RCOM’s Symantec storage management infrastructure simplified two recent initiatives: a GSM launch for five million mobile subscribers, and the launch of a direct-to-home television service. “The Symantec solutions simplified data migration and helped us to optimize the use of storage for these bandwidth-intensive services while minimizing downtime,” Chowdhury notes.
Protecting terabytes of data
RCOM has also protected its data with Veritas NetBackup for several years. “With the addition of so many video-related services, our data volume is growing even faster than at most other companies,” Chowdhury explains. “We now back up 200 terabytes per week.”
“Of course, reliability is the main reason we selected NetBackup,” Chowdhury says. “Another benefit is the ease of administration and the single console for all of our diverse systems.”
Compatibility of vision
For Chowdhury, RCOM’s corporate culture is a good fit. “Since I joined the company and have seen how certain things have been put together,” he observes, “I have come to better understand and appreciate Dhirubhai Ambani’s vision—what he thought in terms of ideas, in terms of thinking big, of taking chances, of leadership, of helping people out.

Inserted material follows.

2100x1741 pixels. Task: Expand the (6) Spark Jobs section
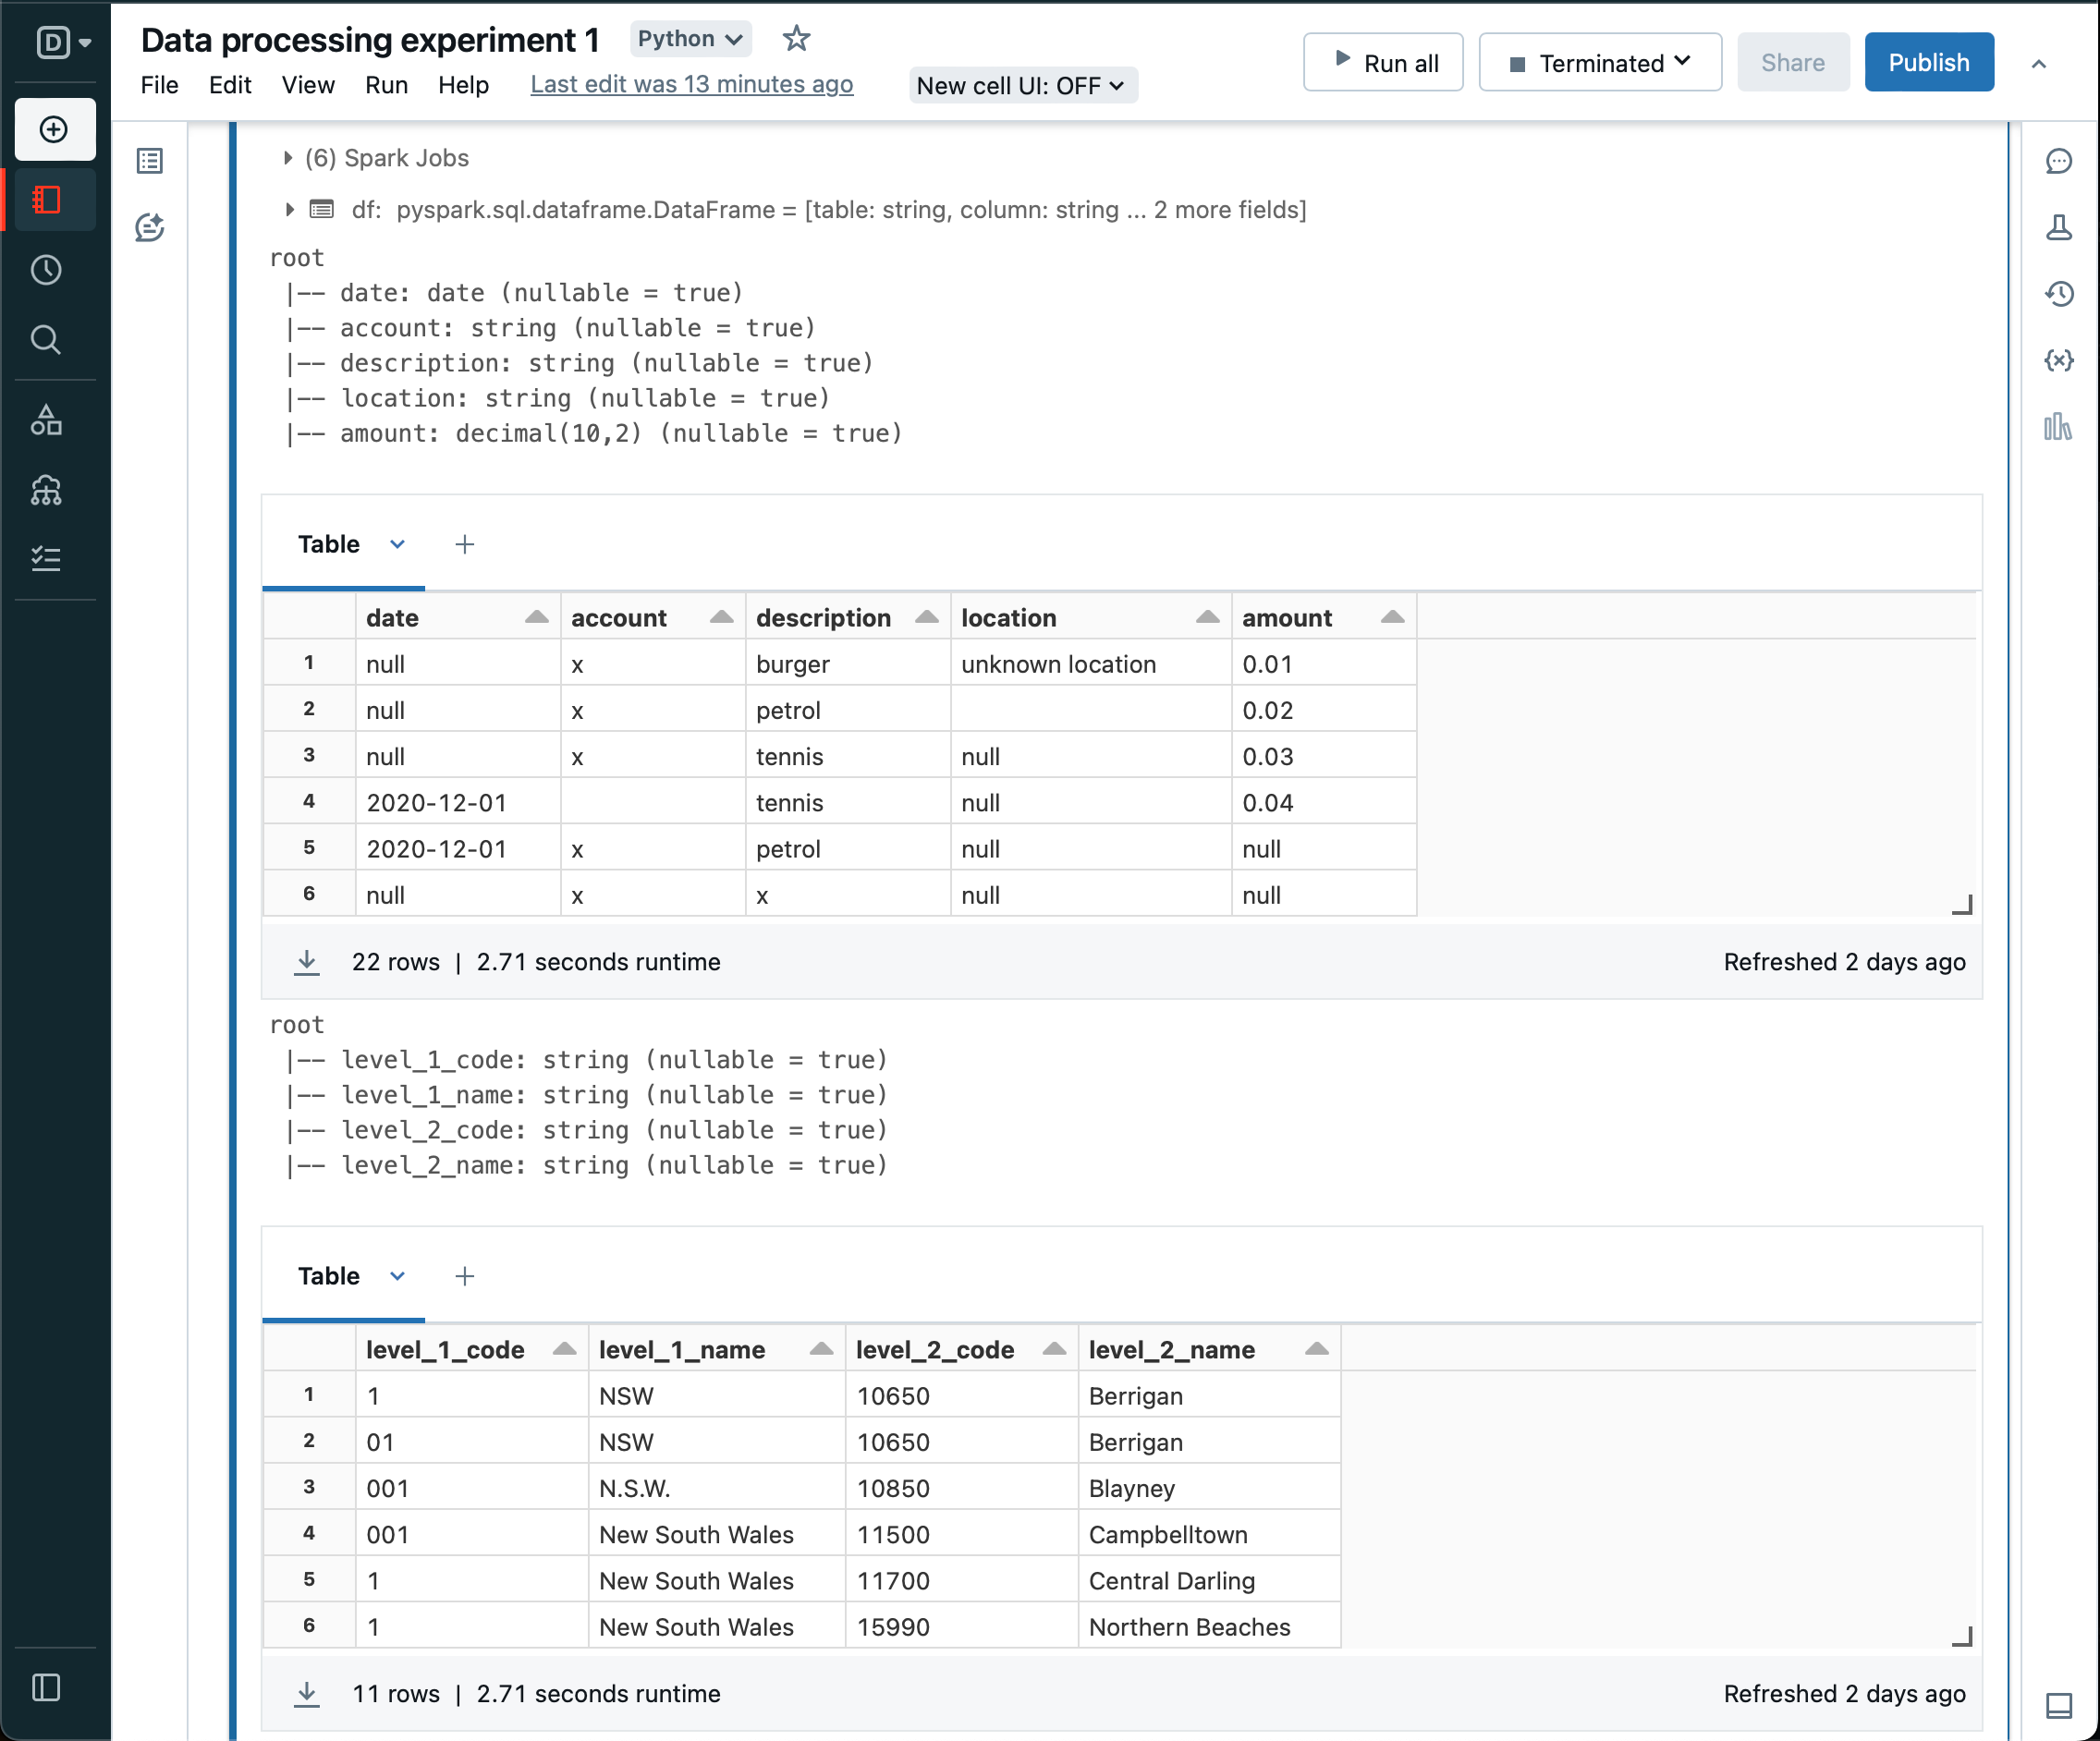(x=288, y=158)
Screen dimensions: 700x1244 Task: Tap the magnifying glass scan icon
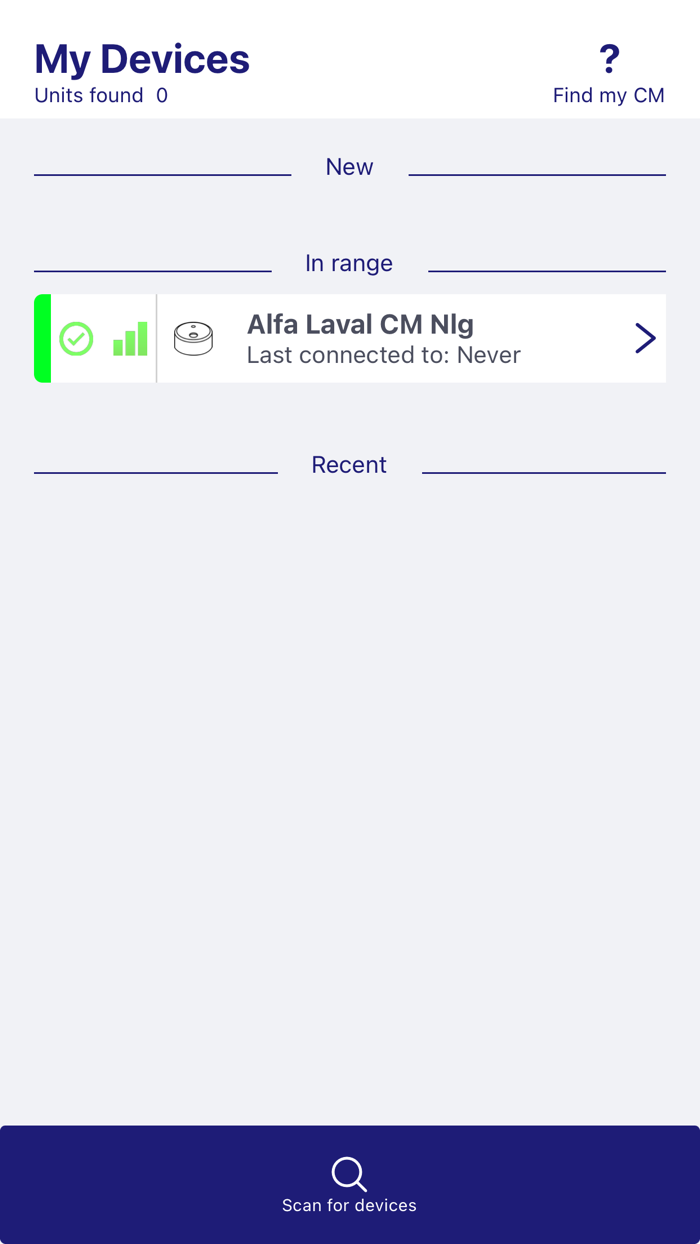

Never take no for an answer. Go out and figure out a solution. Be very resourceful and cost conscious. These are things that are applicable to anyone’s life, but they certainly help me know that I’m not going to be opposed just because I’m trying to be resourceful.”
“I get a lot of support from the organization, to tell you the truth. Because of the way I operate and the way the organization accepts that type of leadership, we get along very well.”
Mark L.S. Mullins is a managing editor of CIO Digest and manager of Symantec’s Global Customer Reference Program team.